Sono ventisei anni che insegno. E ventisei anni che, ogni novembre (o dicembre) e ogni aprile (o maggio), aspetto i genitori dei miei alunni per quello che va sotto il nome di “ricevimento plenario”: una giornata di ordinaria follia nel corso della quale la scuola viene presa d’assalto da orde di adulti che, prima schiacciandosi contro il portone d’ingresso come tafani ai vetri e poi correndo a perdifiato lungo i corridoi per accaparrarsi i posti migliori, va a consulto dai docenti. È vero, negli ultimi tempi questo rituale è reso meno scandaloso e più ordinato dal registro elettronico, tramite il quale è ormai possibile effettuare una prenotazione online da casa e presentarsi così al cospetto dei professori (almeno) non sudati e ansimanti. Resta comunque una giornata epica su cui si potrebbe scrivere un trattato antropologico e di cui, non avendo generato una progenie propria, ho sempre visto lo scenario dall’interno dell’aula assegnatami. Ma cosa accade all’esterno?
“Devi assolutamente intrufolarti in una scuola che non sia quella in cui lavori e fingerti mamma –mi ha detto un’amica, insegnante come me ma che, a differenza di me, ha una figlia liceale- Udirai cose che la nostra mente non arriva a immaginare”. Figurarsi se me lo sono fatta dire due volte: l’altra sera, sobriamente elegante in cappottino nero, ho scelto un liceo fiorentino in cui si svolgeva il ricevimento plenario e mi sono imbucata.
“La mia/ il mio” e “la tua/ il tuo” sono le prime espressioni su cui vorrei richiamare l’attenzione. Con queste abbreviazioni si indicano infatti gli studenti stessi. “Come va la tua?” dice una mamma a un’altra, entrambe in coda davanti all’aula del docente di Lettere. “Insomma. Mica tanto bene. La mia ha cinque a Italiano e Storia. Il tuo?”. “Anche il mio.”
“Quella di” e “quello di “ sono i modi con cui indicano i docenti, probabilmente per far prima. “Quella di Italiano”, “quello di Matematica”: è più rapido che non “la professoressa di Italiano”, “il professore di Matematica”. Ma andiamo oltre, non ci fermeremo certo alle formalità.
Il passo immediatamente successivo riguarda l’attribuzione delle colpe.
“Ma scusa eh, ti pare giusto che gli diano tutte quelle pagine da studiare? Trenta pagine di Storia! E poi il mio me l’ha detto: coi voti l’è di manica strettissima. Non è mica giusto.” “La mia –dice un’altra- l’è andata volontaria, la sapeva, vedrai, gliel’avevo risentita io! Eppure gli ha messo l’insufficienza. L’è tornata a casa tutta incocciata, ma io gliel’ho detto: te tu la sapevi, te l’ho risentita io!”
Ma non sono neanche i voti, l’unica questione posta in analisi.

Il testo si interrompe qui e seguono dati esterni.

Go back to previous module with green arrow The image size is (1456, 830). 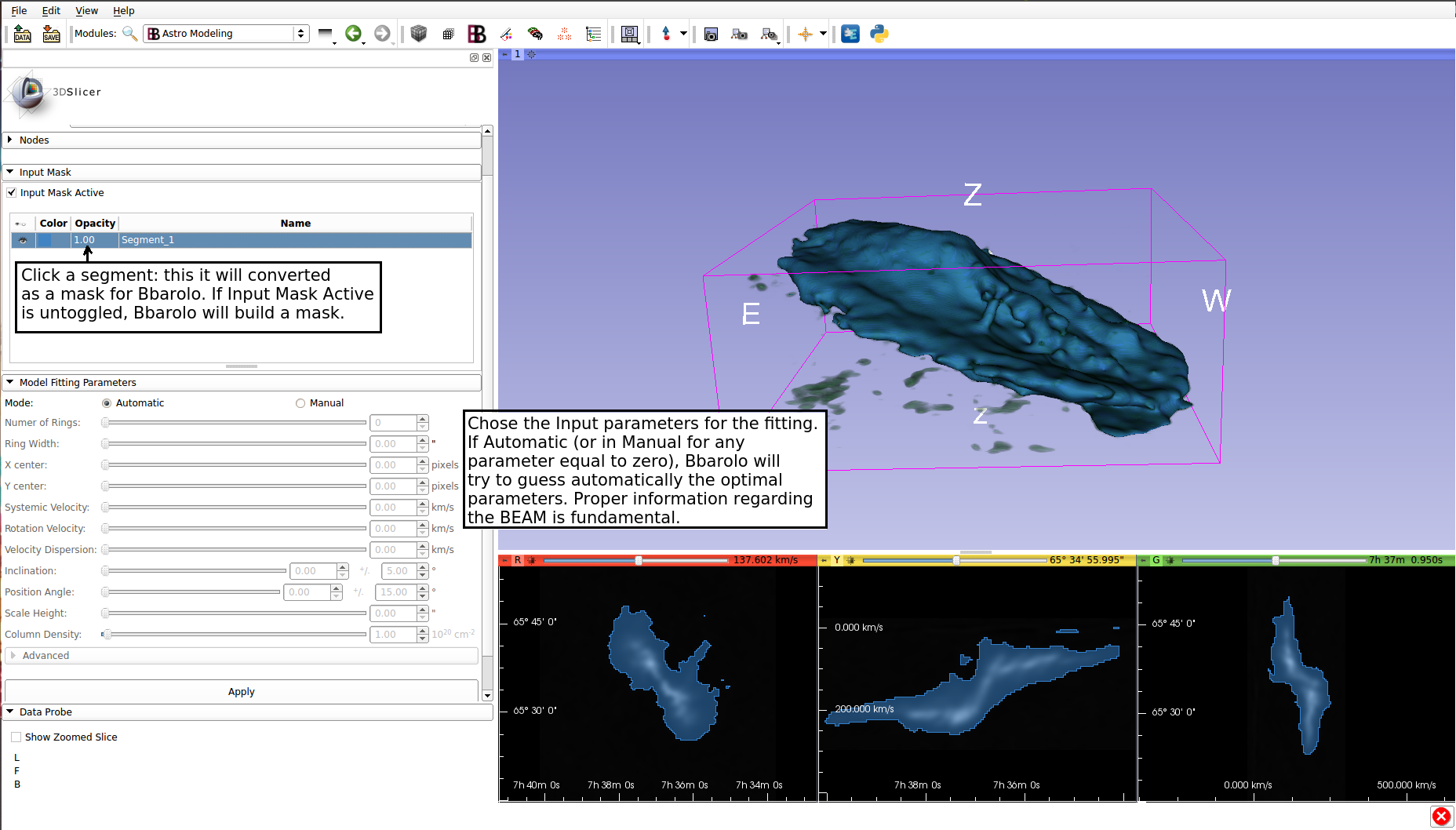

“Hai visto che libro la gli ha dato da leggere? Non mi pare mica adatto a quell’età.” “Infatti. Per questi ragazzi d’oggi ci vuole roba differente, più leggera, meno impegnativa. Già non leggono: se poi gli date quei mattoni! Il mio non va avanti né bene né male.” “Nemmen la mia. Ora quando entro glielo dico.”
Si passa poi al metodo didattico: “quello di Chimica va troppo veloce”, “quella di Filosofia approfondisce poco”, “con quello di Fisica non ci si capisce nulla”, “quella di Storia dell’Arte la fa troppo bozzolosa: non c’è mica solo la sua materia!”.
Ultimo aspetto psicanalizzato, le peculiarità caratteriali.
“Un musone”, “troppo ridanciana”, “antepatico”, “sempre sulle sue”, “inteccherita”, “una chiacchierona”, “troppo buona”, “va a simpatie”.
O signori genitori. Ma non vi va mai bene nulla, o sbaglio? Da cosa nasce tutta codesta convinzione di essere nel giusto, quando ragionate di scuola? Lasciate che vi dica poche cose. “Risentire” una materia non è uguale a “interrogare” su quella materia. “Libertà didattica” è un sacrosanto diritto di ogni docente, riconosciuto (e menomale!) anche dal Miur e dai dirigenti scolastici. “Manica stretta” o “manica larga” sono pareri squisitamente soggettivi: ognuno indossa la manica che vuole. Ma se di tutto questo avete da ridire, lasciateci almeno tenere il carattere che abbiamo, come voi e i vostri figli avete quello che vi siete ritrovati.
Accettiamoci. Accogliamoci. Fidiamoci.
Solo così potremo ancora avere qualcosa di utile da dirci.